Rewrite all the records with "Command" in place of every "Instruction", keeping everything else the same. Leave out the pictures.

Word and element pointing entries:
☆ ☆ ☆ ☆ ☆ ☆ ☆

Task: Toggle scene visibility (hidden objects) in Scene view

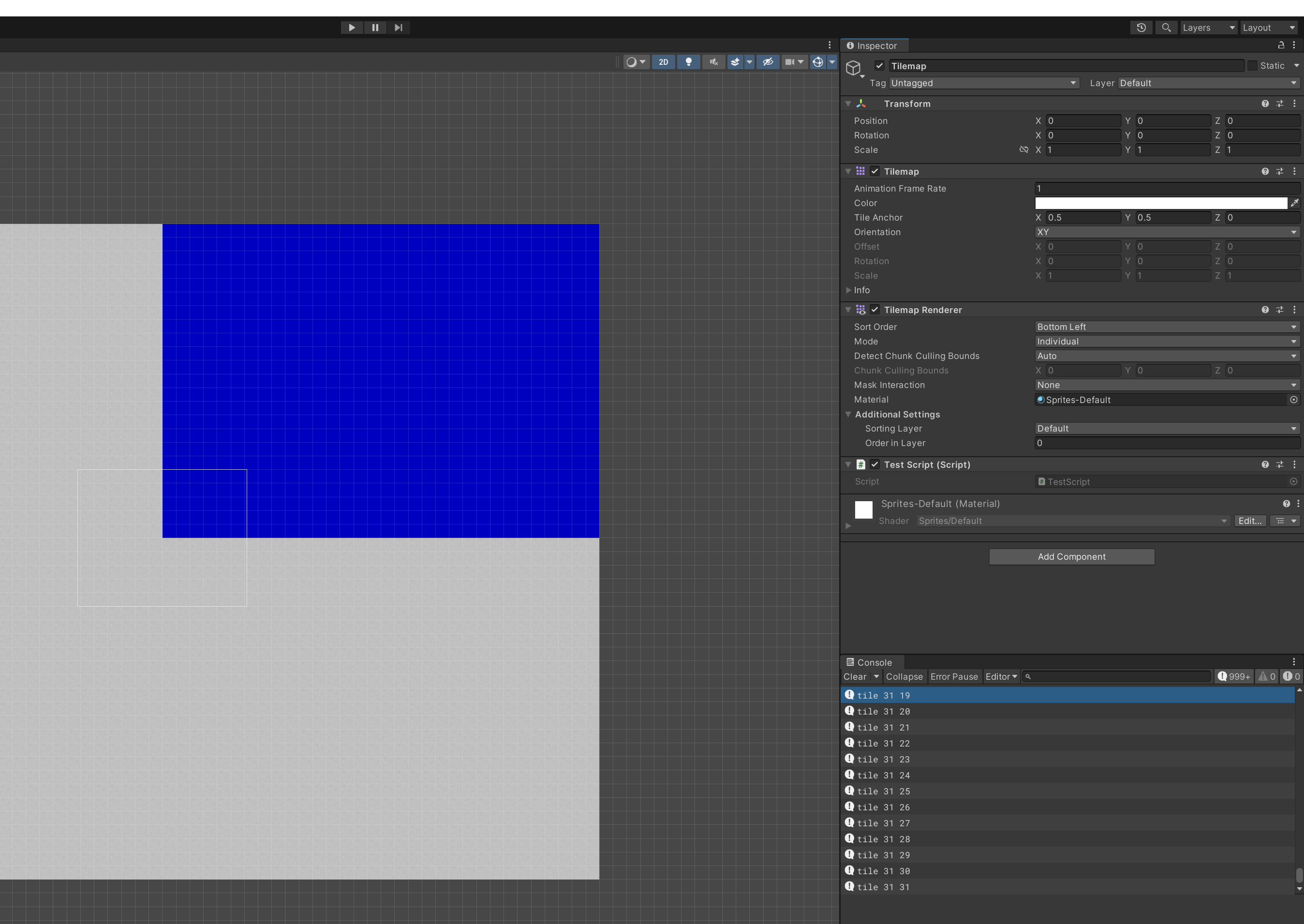Action: coord(768,62)
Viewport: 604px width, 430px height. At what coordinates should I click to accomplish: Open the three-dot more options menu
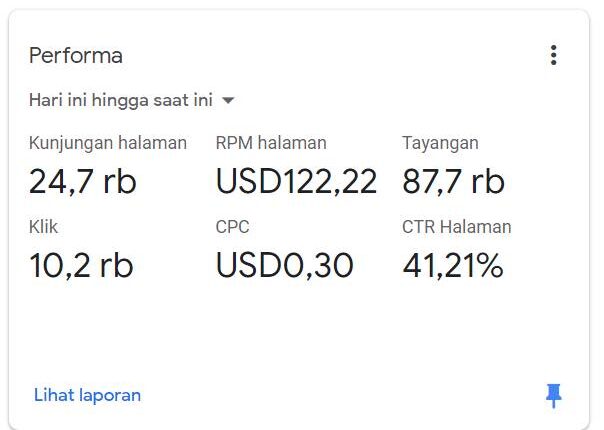click(x=554, y=55)
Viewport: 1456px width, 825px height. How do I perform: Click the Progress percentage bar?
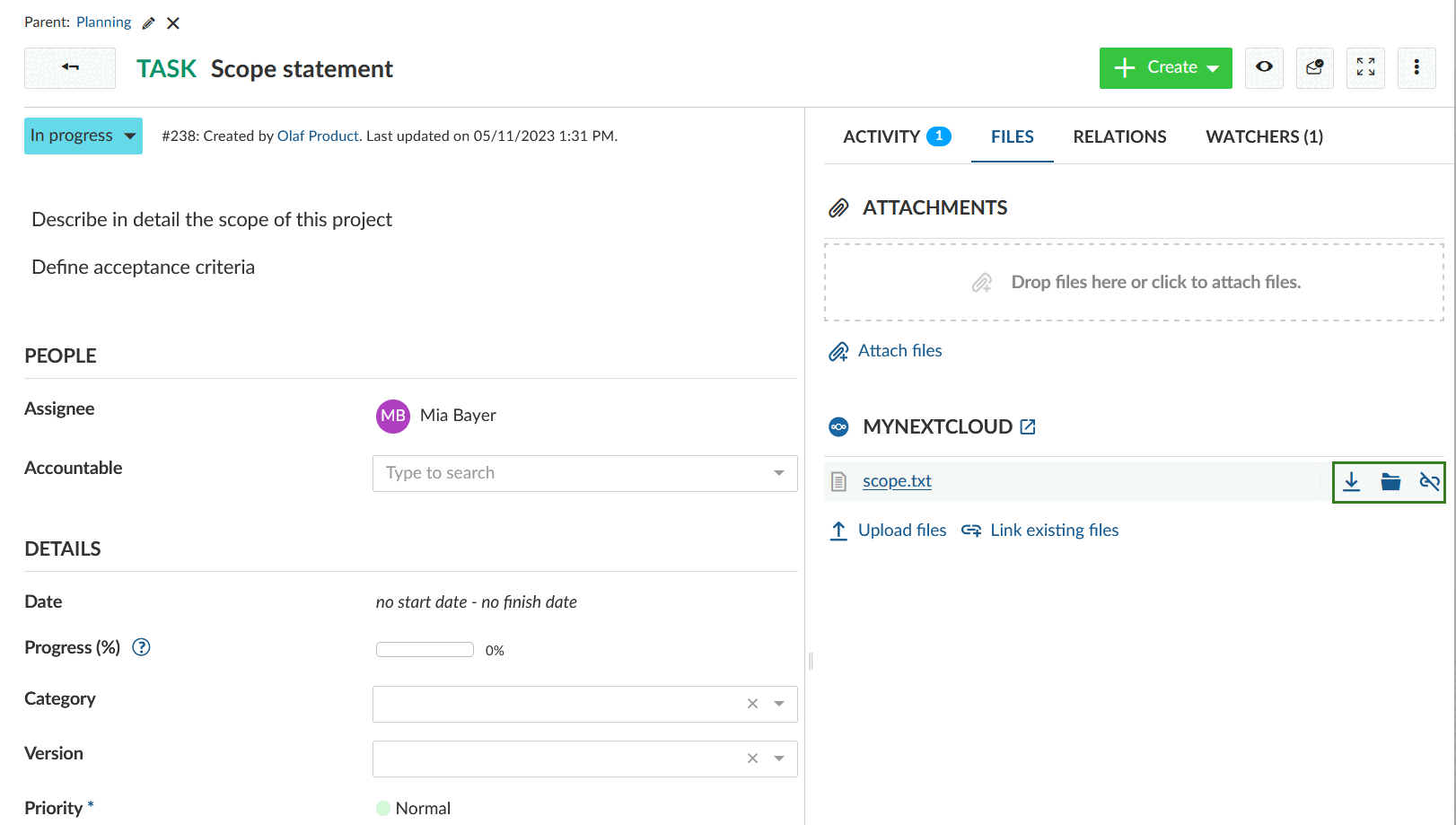pyautogui.click(x=425, y=648)
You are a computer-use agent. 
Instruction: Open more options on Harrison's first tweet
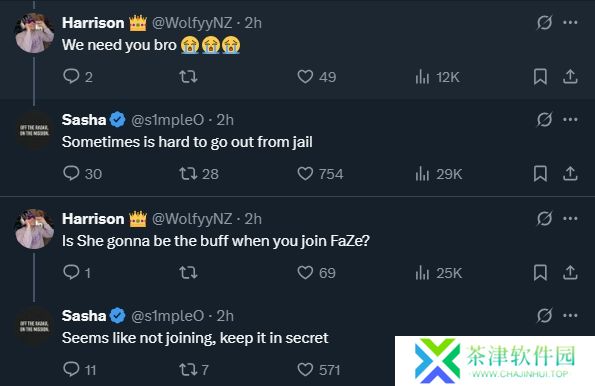[x=570, y=23]
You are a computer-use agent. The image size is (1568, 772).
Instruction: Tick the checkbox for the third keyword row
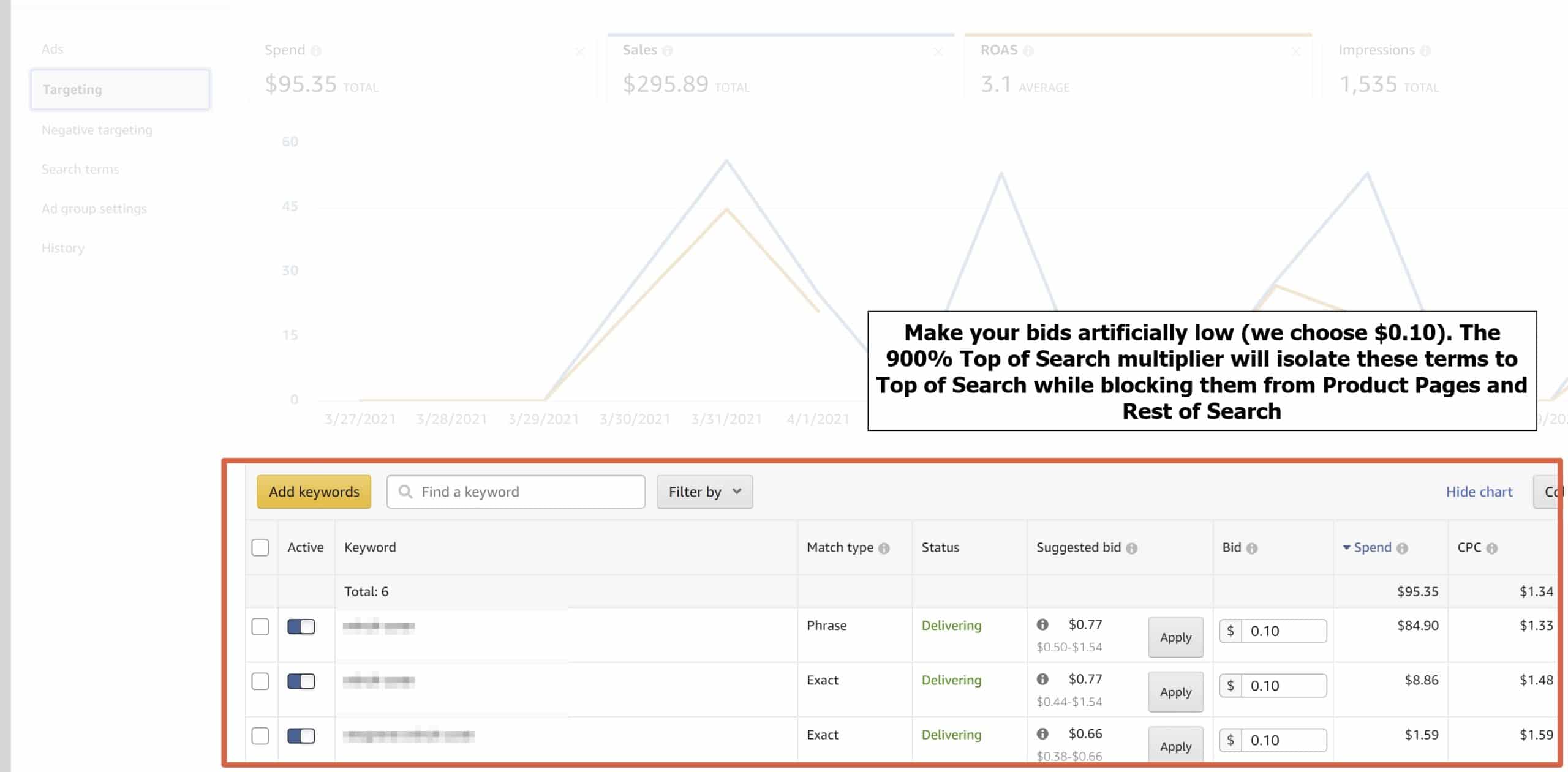[x=260, y=736]
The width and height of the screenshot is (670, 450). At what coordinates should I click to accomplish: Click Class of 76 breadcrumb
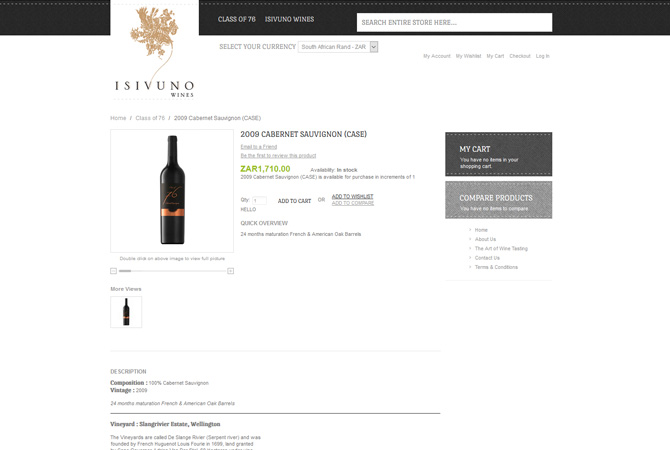point(150,118)
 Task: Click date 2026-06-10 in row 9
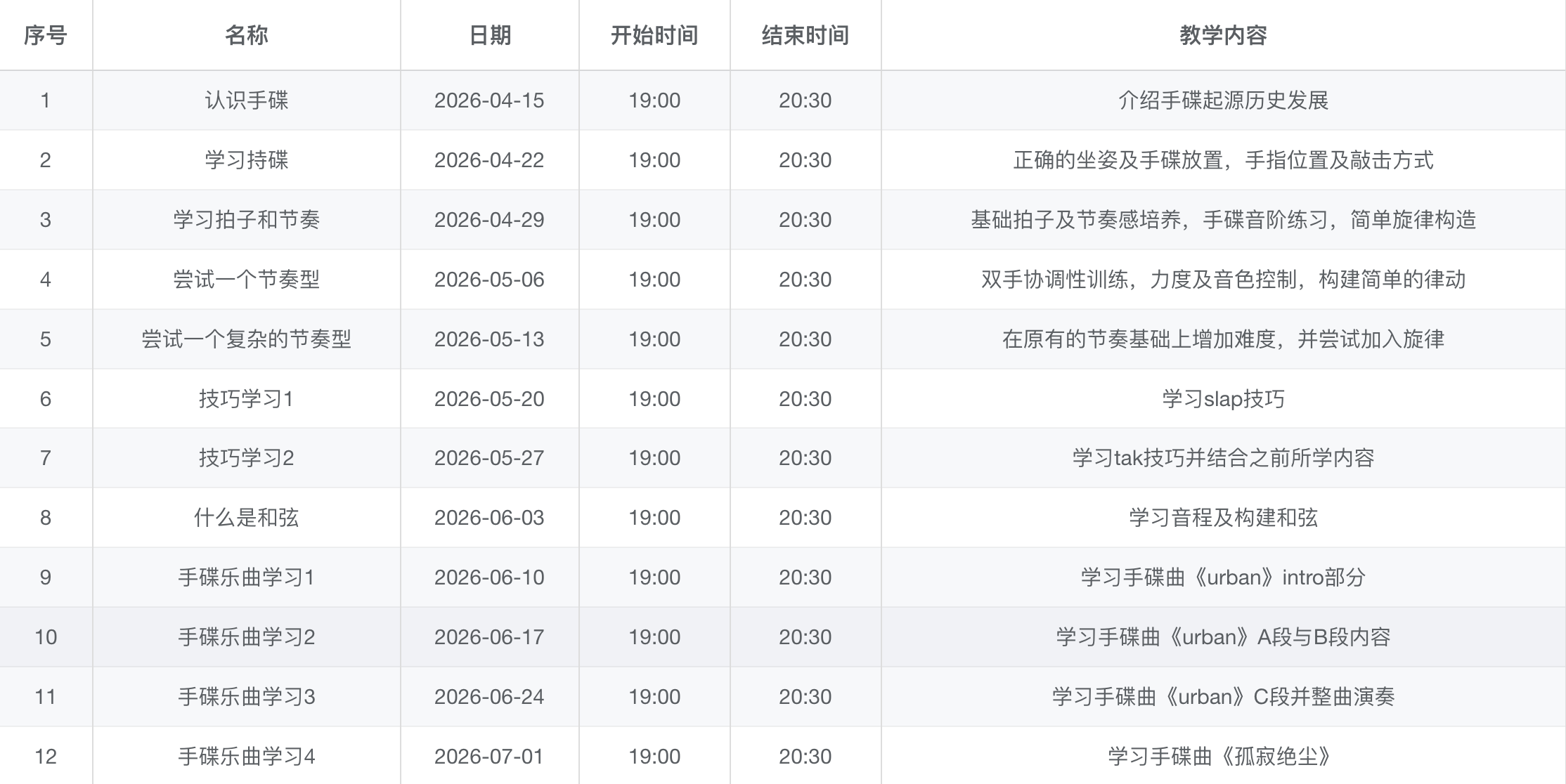point(489,577)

☆ ☆ ☆ ☆ ☆ ☆ ☆

§ Completed exercise:
Task: Toggle scene visibility (hidden objects) in Scene view

Action: coord(768,62)
Viewport: 604px width, 430px height. At what coordinates should I click to accomplish: Open the three-dot more options menu
click(x=554, y=55)
Viewport: 1456px width, 825px height. How do I perform: Click the Progress percentage bar?
pyautogui.click(x=425, y=648)
You are a computer-use agent. 
Command: Open more options on Harrison's first tweet
[x=570, y=23]
You are a computer-use agent. The image size is (1568, 772).
Command: Tick the checkbox for the third keyword row
[x=260, y=736]
The width and height of the screenshot is (670, 450). At what coordinates should I click to accomplish: Click Class of 76 breadcrumb
point(150,118)
 Task: Click date 2026-06-10 in row 9
point(489,577)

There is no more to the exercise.